The House gave final approval to a bill that would reduce benefits for future public workers and make other structural changes to the state Employees’ Retirement System, which is projecting a $7.1 billion unfunded liability. The bill, which now goes to Gov. Neil Abercrombie, could be one of the most important of the 60-day session if it contains retirement costs over the next generation.

The House also voted to extend 5 percent pay cuts for lawmakers, the governor, the lieutenant governor, department directors and judges that were scheduled to expire in June. The pay cuts would be extended through December 2013, but lawmakers acknowledged that there are potential legal flaws in the bill that need to be fixed.

Abercrombie could call lawmakers into special session, or House and Senate leaders could decide to ask lawmakers to come back on their own, if the Council on Revenues significantly reduces the revenue forecast later this month and puts the budget out of balance.

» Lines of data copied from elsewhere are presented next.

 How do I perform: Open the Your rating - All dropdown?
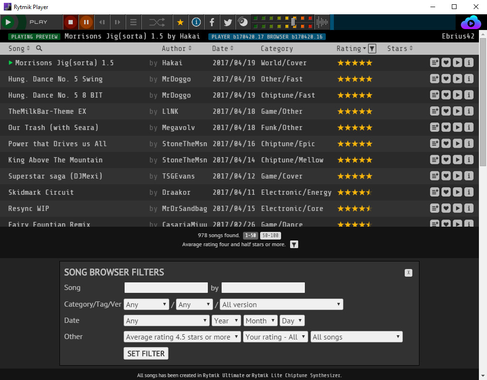(x=275, y=337)
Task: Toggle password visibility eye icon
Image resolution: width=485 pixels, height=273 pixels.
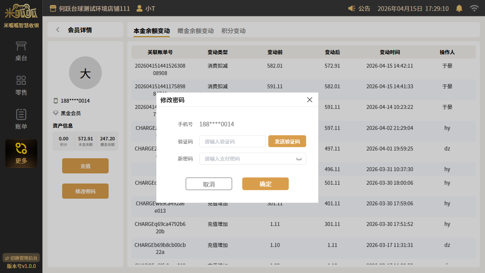Action: (x=298, y=159)
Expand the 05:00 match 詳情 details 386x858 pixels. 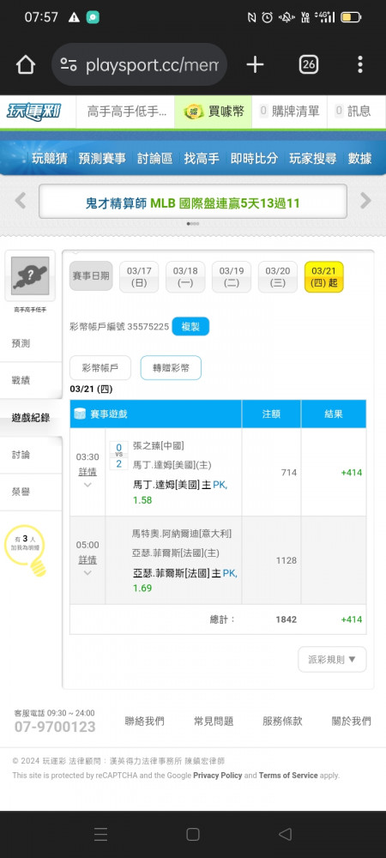click(87, 559)
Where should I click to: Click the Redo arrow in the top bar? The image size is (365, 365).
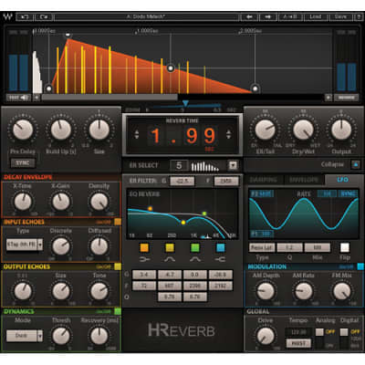coord(44,17)
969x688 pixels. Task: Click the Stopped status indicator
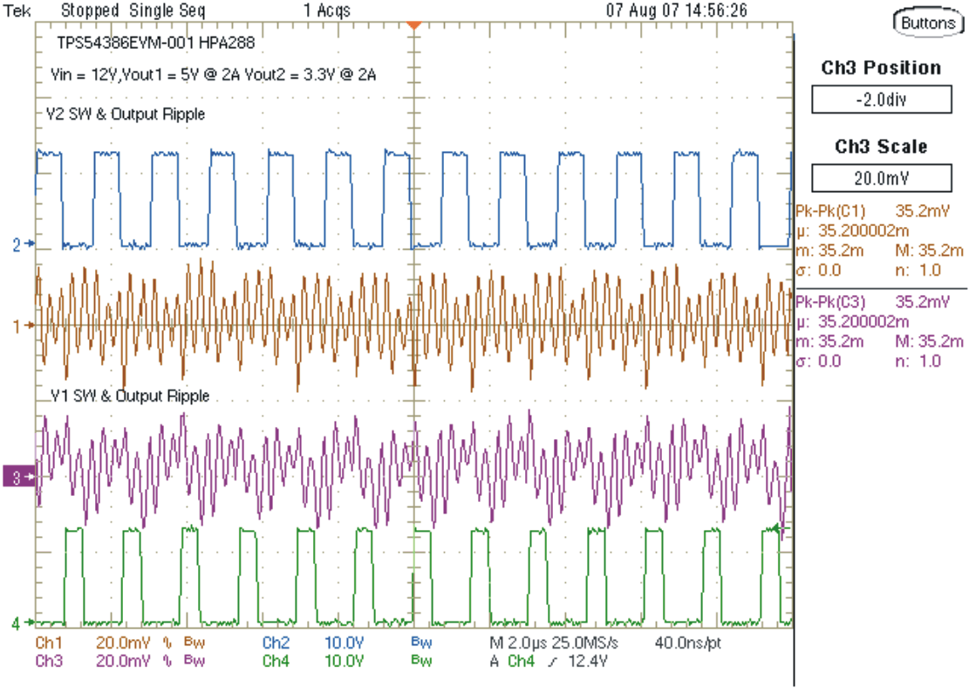tap(91, 10)
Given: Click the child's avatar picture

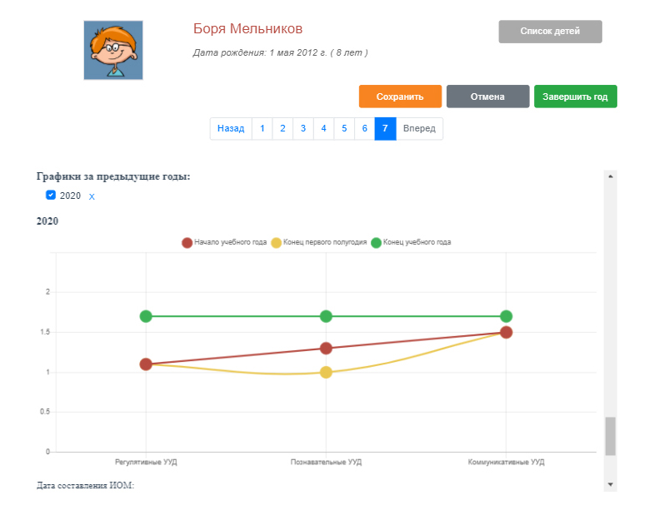Looking at the screenshot, I should point(113,51).
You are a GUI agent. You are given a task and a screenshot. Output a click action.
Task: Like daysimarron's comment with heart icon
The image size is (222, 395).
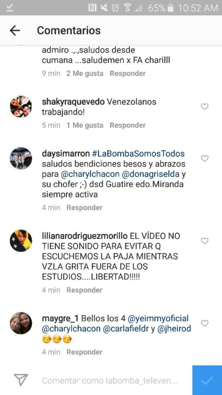tap(204, 159)
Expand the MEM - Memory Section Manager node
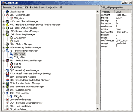Viewport: 133px width, 112px height. point(4,47)
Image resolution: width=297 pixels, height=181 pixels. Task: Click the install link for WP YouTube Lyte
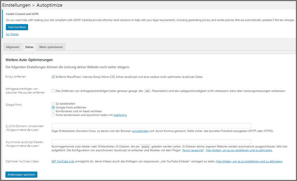249,161
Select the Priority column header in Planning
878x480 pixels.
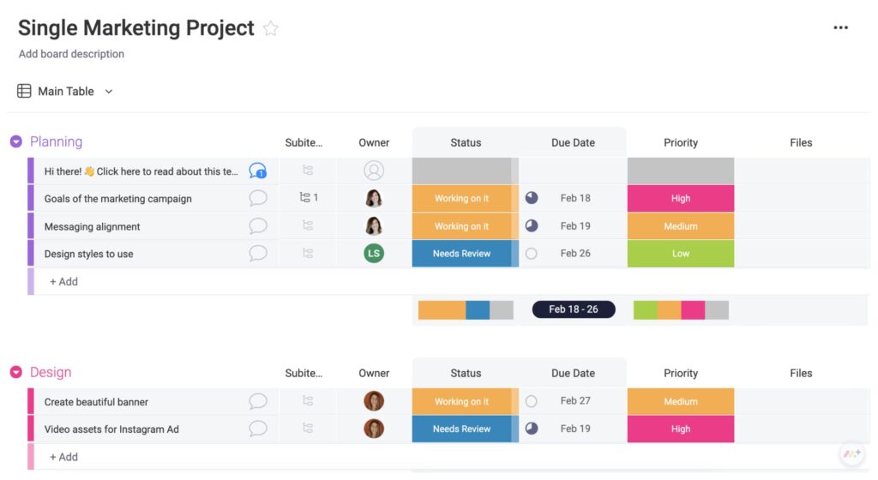coord(680,142)
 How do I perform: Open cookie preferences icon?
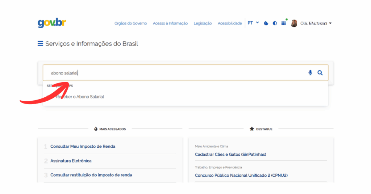click(x=266, y=23)
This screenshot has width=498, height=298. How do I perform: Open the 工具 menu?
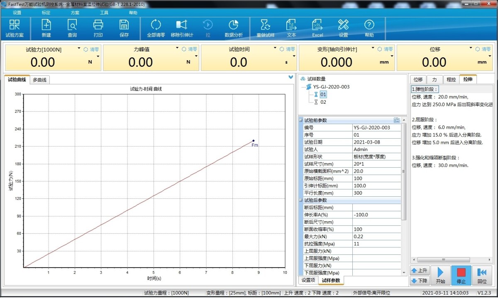(104, 13)

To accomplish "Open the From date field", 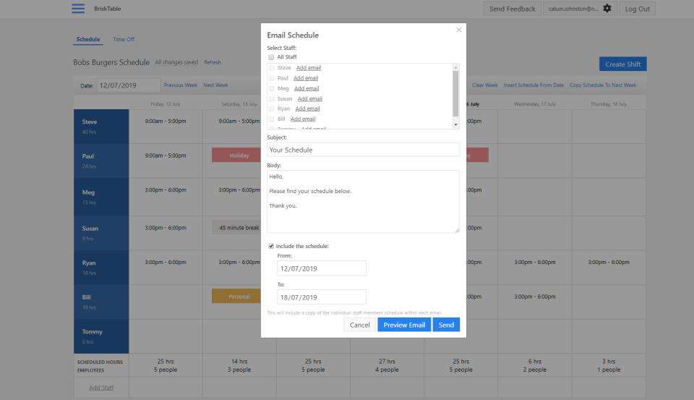I will pyautogui.click(x=322, y=268).
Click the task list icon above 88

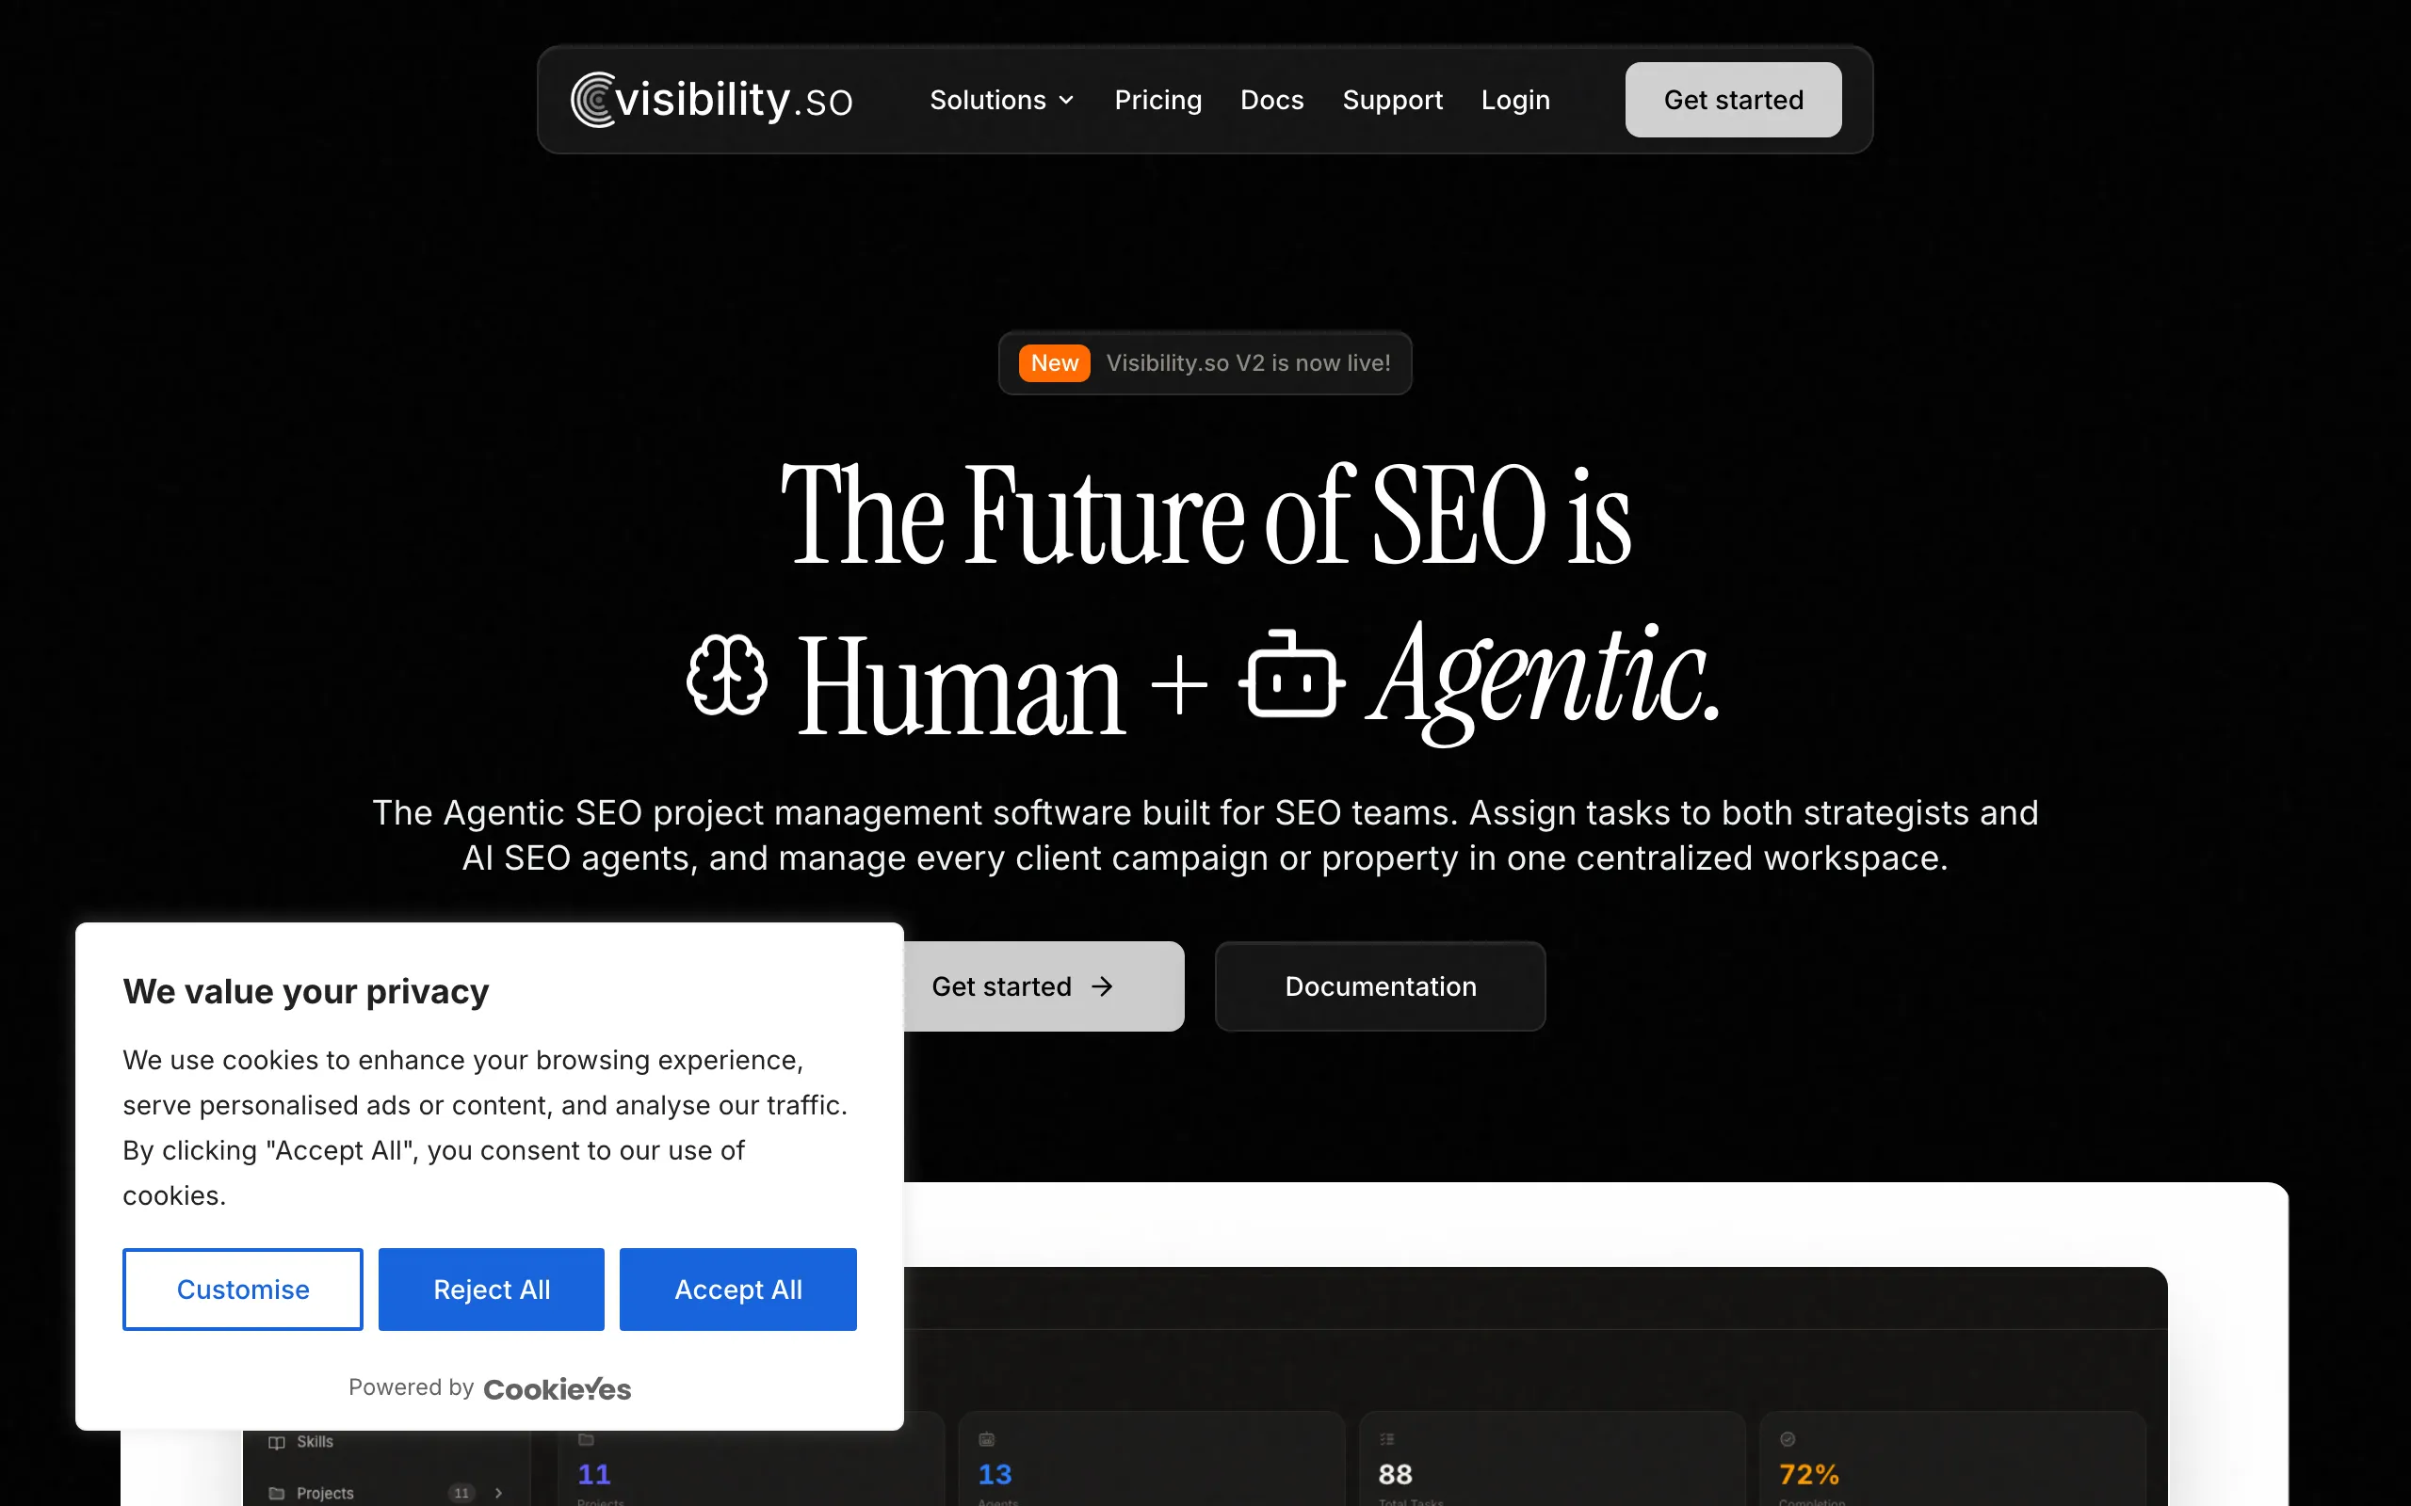tap(1387, 1439)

House Speaker Calvin Say (D, St. Louis Heights-Wilhelmina Rise-Palolo Valley) said that if lawmakers do return, they could also take up several bills that failed to make a procedural deadline for negotiations last Friday, including legislation to pay legal claims against the state, cover state security costs for the Asia-Pacific Economic Cooperation conference this fall and allow the University of Hawaii medical school to use tobacco settlement money to fund operations.

“It could be a combination of all,” Say told reporters of the reasons for a potential special session.

Other lawmakers want the House and Senate to use a special session or the interim before the next session in January to consider tax credits for digital media and film productions and a Waikiki casino to help grow the state’s economy.

Abercrombie — who signed a bill into law today giving homeowners more protection in mortgage foreclosures, one of the more significant bills this session — said the Council on Revenues forecast could help determine whether a special session is necessary.